Intel Uses AI to Rethink Power Grid Infrastructure
By moving away from a one-way power flow, Intel’s grid concept can help support the integration of renewables.
As renewable energy sources emerge nationwide, the existing grid infrastructure faces a problem. Originally designed to support centralized energy production, such as from a power plant, the legacy infrastructure is not well equipped to handle the integration of renewables like wind and solar, which generate power at decentralized locations.
Transmission tower. Image used courtesy of Pixabay
To address this challenge, Intel has joined an initiative with the Edge for Smart Secondary Substations (E4S) Alliance to build a new paradigm in grid infrastructure. What ideas does Intel bring to the table?
Traditional Grid and One-Way Power Flow
A defining characteristic of conventional electrical grids is that they have been designed to accommodate a one-way energy flow.
This traditional structure was designed with a central paradigm: electricity is generated in large power plants for transmission over long distances to consumers. When these systems were developed, the primary sources of power generation were large-scale facilities like coal, gas, and nuclear power plants, which provide a steady and predictable flow of electricity. The electricity journey in these grids is linear, starting from generation through high-voltage transmission lines, stepping down through various substations, and eventually reaching end-users via low-voltage distribution networks.
Traditional grids feature a primarily one-way flow of power. Image used courtesy of Intel
However, this structure does not hold up in today’s renewable energies and decentralized power generation world. Power cannot flow from the consumer to the grid in a one-way system. This limitation becomes increasingly problematic with the rise of distributed generation sources, where excess energy generated by consumers could be fed back into the grid. Additionally, the intermittent nature of renewables like solar and wind energy clashes with the rigidity of traditional grid architecture, leading to underutilization of renewable energy and difficulties in maintaining a consistent power supply.
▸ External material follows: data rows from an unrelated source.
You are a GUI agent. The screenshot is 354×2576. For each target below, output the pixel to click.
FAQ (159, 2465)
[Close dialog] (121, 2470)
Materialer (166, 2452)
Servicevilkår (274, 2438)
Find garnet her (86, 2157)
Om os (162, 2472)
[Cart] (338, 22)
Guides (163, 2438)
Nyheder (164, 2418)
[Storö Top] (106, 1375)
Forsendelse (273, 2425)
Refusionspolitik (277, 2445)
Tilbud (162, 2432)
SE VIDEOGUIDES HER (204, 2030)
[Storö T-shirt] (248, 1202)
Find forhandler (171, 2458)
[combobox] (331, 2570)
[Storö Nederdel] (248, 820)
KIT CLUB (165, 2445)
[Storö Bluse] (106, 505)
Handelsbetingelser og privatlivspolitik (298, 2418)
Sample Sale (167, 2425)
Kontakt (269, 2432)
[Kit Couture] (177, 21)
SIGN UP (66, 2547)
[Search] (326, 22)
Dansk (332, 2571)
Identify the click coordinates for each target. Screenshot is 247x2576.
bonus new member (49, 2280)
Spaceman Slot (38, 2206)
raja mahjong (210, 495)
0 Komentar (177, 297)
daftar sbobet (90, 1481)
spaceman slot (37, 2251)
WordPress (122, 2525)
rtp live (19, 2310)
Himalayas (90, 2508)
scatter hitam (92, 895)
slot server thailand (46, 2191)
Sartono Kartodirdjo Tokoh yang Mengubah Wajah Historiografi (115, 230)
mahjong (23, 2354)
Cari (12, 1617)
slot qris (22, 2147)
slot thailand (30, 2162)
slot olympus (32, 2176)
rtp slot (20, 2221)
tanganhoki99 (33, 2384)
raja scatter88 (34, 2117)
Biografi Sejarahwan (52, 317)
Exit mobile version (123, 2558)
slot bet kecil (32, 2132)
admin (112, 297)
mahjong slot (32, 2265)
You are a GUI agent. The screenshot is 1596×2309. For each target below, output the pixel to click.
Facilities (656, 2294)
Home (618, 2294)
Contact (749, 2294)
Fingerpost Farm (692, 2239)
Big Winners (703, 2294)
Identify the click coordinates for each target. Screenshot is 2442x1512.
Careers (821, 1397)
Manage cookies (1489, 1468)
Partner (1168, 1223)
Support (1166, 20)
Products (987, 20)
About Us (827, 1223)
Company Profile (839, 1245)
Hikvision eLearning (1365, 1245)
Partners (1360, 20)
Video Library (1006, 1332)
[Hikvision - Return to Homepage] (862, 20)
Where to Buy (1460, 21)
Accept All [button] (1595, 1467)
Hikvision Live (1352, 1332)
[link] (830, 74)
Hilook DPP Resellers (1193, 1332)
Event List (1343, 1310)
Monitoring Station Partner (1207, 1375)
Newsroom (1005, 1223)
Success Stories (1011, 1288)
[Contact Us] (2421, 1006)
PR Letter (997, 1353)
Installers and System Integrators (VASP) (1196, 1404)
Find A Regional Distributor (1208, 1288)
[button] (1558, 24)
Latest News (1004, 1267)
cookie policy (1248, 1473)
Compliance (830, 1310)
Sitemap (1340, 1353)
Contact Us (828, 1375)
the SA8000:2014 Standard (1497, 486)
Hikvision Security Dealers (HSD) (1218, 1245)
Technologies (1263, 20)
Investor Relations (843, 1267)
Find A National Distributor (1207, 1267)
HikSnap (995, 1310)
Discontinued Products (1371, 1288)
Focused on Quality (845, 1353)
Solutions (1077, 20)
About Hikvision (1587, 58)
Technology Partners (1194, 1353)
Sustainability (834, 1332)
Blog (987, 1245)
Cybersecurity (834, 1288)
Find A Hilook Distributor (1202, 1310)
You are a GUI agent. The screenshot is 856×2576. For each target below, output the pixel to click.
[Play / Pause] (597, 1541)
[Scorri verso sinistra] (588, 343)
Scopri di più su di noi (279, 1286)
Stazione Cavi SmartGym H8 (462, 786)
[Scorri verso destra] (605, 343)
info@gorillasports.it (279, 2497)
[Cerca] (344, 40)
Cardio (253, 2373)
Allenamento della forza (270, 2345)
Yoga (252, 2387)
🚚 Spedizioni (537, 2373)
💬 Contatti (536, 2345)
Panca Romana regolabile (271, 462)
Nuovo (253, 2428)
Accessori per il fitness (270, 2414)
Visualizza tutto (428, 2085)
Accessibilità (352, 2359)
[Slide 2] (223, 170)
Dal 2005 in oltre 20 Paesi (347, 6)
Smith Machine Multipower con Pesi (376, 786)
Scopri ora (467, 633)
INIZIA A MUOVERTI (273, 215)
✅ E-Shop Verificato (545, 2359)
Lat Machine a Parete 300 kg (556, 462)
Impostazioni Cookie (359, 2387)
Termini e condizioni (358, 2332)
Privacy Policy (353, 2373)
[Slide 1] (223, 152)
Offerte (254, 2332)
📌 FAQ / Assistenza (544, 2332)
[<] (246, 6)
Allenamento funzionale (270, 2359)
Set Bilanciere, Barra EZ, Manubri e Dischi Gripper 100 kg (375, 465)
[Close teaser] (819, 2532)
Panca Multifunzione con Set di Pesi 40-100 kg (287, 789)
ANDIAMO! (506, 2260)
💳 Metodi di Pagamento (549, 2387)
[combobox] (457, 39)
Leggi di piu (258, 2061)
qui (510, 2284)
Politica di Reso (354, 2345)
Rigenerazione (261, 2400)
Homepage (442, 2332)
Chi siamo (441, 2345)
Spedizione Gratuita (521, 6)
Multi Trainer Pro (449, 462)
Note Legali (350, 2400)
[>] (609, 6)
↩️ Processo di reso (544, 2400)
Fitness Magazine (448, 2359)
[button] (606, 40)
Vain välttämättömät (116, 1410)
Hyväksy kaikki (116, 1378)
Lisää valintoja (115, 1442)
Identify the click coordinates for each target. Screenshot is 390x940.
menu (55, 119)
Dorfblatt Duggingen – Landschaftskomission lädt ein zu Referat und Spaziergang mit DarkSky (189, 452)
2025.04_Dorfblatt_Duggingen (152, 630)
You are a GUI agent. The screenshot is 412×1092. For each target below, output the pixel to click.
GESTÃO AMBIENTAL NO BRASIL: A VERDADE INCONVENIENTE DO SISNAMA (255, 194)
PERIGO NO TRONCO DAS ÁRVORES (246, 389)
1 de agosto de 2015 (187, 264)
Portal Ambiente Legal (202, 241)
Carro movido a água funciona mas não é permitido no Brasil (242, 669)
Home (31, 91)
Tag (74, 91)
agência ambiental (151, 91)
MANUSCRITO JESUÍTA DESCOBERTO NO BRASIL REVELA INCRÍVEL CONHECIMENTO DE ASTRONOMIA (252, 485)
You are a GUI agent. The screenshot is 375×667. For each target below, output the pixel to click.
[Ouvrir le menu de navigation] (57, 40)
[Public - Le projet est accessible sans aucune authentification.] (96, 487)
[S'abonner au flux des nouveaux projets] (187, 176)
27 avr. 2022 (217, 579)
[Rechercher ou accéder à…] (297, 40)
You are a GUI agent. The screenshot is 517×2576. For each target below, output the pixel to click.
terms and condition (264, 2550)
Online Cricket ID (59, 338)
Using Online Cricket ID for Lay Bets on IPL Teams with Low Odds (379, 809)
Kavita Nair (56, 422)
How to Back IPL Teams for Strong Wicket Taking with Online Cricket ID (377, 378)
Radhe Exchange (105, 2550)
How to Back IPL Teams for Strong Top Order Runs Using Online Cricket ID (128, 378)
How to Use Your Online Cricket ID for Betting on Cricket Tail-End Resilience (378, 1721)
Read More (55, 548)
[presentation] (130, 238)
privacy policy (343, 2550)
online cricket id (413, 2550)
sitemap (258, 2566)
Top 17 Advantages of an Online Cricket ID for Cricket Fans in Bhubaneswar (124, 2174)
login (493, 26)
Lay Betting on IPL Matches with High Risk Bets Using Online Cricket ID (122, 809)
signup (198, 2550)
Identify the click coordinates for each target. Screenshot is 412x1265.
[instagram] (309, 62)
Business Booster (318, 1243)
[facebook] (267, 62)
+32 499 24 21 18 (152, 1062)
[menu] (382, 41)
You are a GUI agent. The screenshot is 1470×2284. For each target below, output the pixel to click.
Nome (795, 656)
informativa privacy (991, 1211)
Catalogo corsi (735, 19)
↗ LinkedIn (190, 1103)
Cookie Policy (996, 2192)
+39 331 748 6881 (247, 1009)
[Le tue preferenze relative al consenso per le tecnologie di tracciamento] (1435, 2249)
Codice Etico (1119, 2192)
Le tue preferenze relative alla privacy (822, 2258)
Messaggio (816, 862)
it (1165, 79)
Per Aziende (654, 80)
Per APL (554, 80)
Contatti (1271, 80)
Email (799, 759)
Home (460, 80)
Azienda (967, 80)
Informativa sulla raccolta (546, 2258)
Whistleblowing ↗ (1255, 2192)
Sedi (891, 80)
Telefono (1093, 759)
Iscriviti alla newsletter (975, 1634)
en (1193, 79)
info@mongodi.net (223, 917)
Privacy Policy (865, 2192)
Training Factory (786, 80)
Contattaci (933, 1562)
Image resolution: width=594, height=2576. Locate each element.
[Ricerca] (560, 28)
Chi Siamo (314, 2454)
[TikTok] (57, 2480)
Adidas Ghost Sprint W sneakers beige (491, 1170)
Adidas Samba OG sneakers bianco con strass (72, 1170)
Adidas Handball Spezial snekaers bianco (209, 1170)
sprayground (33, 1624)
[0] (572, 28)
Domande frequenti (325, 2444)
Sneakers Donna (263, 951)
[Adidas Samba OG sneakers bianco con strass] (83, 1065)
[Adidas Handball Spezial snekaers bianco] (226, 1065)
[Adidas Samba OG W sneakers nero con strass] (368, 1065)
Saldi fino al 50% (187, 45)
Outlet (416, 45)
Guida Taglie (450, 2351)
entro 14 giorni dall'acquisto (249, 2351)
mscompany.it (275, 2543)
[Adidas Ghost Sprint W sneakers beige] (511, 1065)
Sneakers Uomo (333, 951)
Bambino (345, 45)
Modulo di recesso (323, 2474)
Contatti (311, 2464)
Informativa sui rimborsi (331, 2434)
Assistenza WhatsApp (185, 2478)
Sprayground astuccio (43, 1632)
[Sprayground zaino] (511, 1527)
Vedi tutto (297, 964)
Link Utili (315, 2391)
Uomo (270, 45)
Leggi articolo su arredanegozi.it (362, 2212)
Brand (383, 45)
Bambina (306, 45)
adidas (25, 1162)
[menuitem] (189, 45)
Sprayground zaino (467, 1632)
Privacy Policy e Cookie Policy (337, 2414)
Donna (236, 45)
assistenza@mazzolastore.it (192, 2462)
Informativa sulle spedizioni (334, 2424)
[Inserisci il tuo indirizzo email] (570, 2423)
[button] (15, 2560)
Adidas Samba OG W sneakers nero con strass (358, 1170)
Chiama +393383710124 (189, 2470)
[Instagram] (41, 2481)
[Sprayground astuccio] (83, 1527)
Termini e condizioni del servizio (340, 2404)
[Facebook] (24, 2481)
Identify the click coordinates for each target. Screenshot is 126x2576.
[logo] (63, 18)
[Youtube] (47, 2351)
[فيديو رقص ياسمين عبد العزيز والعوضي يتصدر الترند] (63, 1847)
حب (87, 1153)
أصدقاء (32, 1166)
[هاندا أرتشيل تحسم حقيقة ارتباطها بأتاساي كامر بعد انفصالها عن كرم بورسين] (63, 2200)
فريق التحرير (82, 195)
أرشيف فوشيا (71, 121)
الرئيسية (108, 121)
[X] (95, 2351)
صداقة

Finally, the one-way flow system challenges load balancing and grid stability. With the increasing demand for electricity and the introduction of high-power-consuming devices, the grid is often strained, leading to inefficiencies and potential power outages. The linear structure also lacks the sophistication to efficiently manage fluctuations in power demand, further exacerbating these challenges.
Intel’s Modernized Grid
To resolve this issue, Intel, in collaboration with the Edge for Smart Secondary Substations (E4S) Alliance, is presenting a shift in how energy grids function. Specifically, the initiative aims to transform the traditional one-way, rigid power system into a flexible, software-defined energy network.
One of the key aspects of this modernized grid is its ability to handle the inherent intermittency of renewable energy sources. By incorporating Intel's hardware, software, artificial intelligence (AI), and communication technology at the substation level, the grid becomes more adaptable, effectively managing and integrating renewable energy when available.
Intel’s vision of a modernized grid. Image used courtesy of Intel
Intel’s technology, including Intel Core processors, brings AI and Internet of Things capabilities into the grid's infrastructure to enable real-time decision-making at the grid's edge, optimize energy source selection, and enhance the grid's ability to accommodate renewable and intermittent clean energy sources. This level of dynamic operation is a significant departure from the traditional grid's static nature, showcasing a future where data analytics, weather predictions, and maintenance schedules can be seamlessly integrated for efficient grid management.
Addressing World Energy Challenges
As Intel and the E4S Alliance continue field trials through 2024 and aim for global adoption, the significance of this technological leap becomes apparent. The shift from a traditional one-way grid to a dynamic, intelligent network marks a critical step in addressing the modern world's energy challenges. Additionally, the environmental impacts could be big. Intel’s estimates suggest that implementing this solution in a single substation could have an environmental benefit equivalent to removing up to 1,800 gasoline-powered cars from the road.